__EXERCISE BRIEF__
The records are to be copied in their entirety, exactly as given.

BEGIN

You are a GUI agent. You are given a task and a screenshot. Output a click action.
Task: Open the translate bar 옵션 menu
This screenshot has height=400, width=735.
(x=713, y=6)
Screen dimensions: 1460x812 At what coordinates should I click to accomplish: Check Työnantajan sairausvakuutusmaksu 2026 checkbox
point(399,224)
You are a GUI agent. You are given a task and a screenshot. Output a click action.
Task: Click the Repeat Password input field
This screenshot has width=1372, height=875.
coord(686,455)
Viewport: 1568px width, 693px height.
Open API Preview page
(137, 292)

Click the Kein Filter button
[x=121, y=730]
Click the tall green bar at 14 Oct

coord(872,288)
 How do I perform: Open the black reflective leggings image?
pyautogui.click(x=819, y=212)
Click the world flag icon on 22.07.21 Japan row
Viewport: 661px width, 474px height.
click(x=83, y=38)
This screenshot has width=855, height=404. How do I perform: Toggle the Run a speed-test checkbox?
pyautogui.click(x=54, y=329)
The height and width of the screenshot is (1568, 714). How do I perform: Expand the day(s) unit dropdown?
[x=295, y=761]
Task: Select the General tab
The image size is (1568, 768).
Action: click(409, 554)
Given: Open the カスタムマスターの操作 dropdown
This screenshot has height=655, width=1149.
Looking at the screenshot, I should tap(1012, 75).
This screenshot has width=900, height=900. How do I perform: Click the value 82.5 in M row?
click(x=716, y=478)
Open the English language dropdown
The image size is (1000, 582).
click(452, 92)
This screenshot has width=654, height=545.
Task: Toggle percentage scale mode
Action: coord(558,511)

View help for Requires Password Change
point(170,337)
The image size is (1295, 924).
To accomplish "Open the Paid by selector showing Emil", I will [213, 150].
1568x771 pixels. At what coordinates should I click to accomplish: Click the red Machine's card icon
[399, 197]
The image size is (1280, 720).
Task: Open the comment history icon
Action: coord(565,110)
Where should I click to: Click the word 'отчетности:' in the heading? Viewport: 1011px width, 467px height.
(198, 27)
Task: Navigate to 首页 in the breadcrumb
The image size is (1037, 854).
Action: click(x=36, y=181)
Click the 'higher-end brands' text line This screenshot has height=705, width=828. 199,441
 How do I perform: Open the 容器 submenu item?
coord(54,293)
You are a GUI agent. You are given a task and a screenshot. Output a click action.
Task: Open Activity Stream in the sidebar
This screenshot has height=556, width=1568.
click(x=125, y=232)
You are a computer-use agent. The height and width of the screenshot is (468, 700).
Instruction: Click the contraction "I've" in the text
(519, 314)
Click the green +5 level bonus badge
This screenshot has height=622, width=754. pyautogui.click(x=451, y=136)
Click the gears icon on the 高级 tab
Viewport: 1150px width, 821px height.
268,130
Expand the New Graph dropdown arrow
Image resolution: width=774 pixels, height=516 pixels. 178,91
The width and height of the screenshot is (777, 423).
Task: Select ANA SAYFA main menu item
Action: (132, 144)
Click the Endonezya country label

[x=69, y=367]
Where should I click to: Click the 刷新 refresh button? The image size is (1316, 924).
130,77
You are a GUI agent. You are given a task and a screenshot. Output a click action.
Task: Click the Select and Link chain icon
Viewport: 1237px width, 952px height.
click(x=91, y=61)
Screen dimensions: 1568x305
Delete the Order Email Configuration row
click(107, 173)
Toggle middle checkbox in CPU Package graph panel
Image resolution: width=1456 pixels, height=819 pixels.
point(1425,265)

END

__YOUR RESPONSE__
You are a GUI agent. You are given a task and a screenshot. Output a click action.
Task: Open the translate bar 옵션 menu
This screenshot has height=400, width=735.
(x=713, y=6)
Screen dimensions: 1460x812 At what coordinates should I click to accomplish: Check Työnantajan sairausvakuutusmaksu 2026 checkbox
point(399,224)
You are a GUI agent. You are given a task and a screenshot. Output a click action.
Task: Click the Repeat Password input field
This screenshot has width=1372, height=875.
coord(686,455)
Viewport: 1568px width, 693px height.
Open API Preview page
(137, 292)

Click the Kein Filter button
[x=121, y=730]
Click the tall green bar at 14 Oct

coord(872,288)
 How do I perform: Open the black reflective leggings image?
pyautogui.click(x=819, y=212)
Click the world flag icon on 22.07.21 Japan row
Viewport: 661px width, 474px height.
click(x=83, y=38)
This screenshot has width=855, height=404. How do I perform: Toggle the Run a speed-test checkbox?
pyautogui.click(x=54, y=329)
The height and width of the screenshot is (1568, 714). How do I perform: Expand the day(s) unit dropdown?
[x=295, y=761]
Task: Select the General tab
The image size is (1568, 768).
Action: click(409, 554)
Given: Open the カスタムマスターの操作 dropdown
This screenshot has height=655, width=1149.
Looking at the screenshot, I should tap(1012, 75).
This screenshot has width=900, height=900. How do I perform: Click the value 82.5 in M row?
click(x=716, y=478)
Open the English language dropdown
The image size is (1000, 582).
click(452, 92)
This screenshot has width=654, height=545.
Task: Toggle percentage scale mode
Action: coord(558,511)

View help for Requires Password Change
point(170,337)
The image size is (1295, 924).
To accomplish "Open the Paid by selector showing Emil", I will [213, 150].
1568x771 pixels. At what coordinates should I click to accomplish: Click the red Machine's card icon
[399, 197]
The image size is (1280, 720).
Task: Open the comment history icon
Action: coord(565,110)
Where should I click to: Click the word 'отчетности:' in the heading? Viewport: 1011px width, 467px height.
(198, 27)
Task: Navigate to 首页 in the breadcrumb
The image size is (1037, 854).
Action: click(x=36, y=181)
Click the 'higher-end brands' text line This screenshot has height=705, width=828. 199,441
 How do I perform: Open the 容器 submenu item?
coord(54,293)
You are a GUI agent. You are given a task and a screenshot. Output a click action.
Task: Open Activity Stream in the sidebar
This screenshot has height=556, width=1568.
click(x=125, y=232)
You are a computer-use agent. The height and width of the screenshot is (468, 700).
Instruction: Click the contraction "I've" in the text
(519, 314)
Click the green +5 level bonus badge
This screenshot has height=622, width=754. pyautogui.click(x=451, y=136)
Click the gears icon on the 高级 tab
Viewport: 1150px width, 821px height.
268,130
Expand the New Graph dropdown arrow
Image resolution: width=774 pixels, height=516 pixels. 178,91
The width and height of the screenshot is (777, 423).
Task: Select ANA SAYFA main menu item
Action: (132, 144)
Click the Endonezya country label

[x=69, y=367]
Where should I click to: Click the 刷新 refresh button? The image size is (1316, 924).
130,77
You are a GUI agent. You are given a task and a screenshot. Output a click action.
Task: Click the Select and Link chain icon
Viewport: 1237px width, 952px height.
click(x=91, y=61)
Screen dimensions: 1568x305
Delete the Order Email Configuration row
click(107, 173)
Toggle middle checkbox in CPU Package graph panel
Image resolution: width=1456 pixels, height=819 pixels.
point(1425,265)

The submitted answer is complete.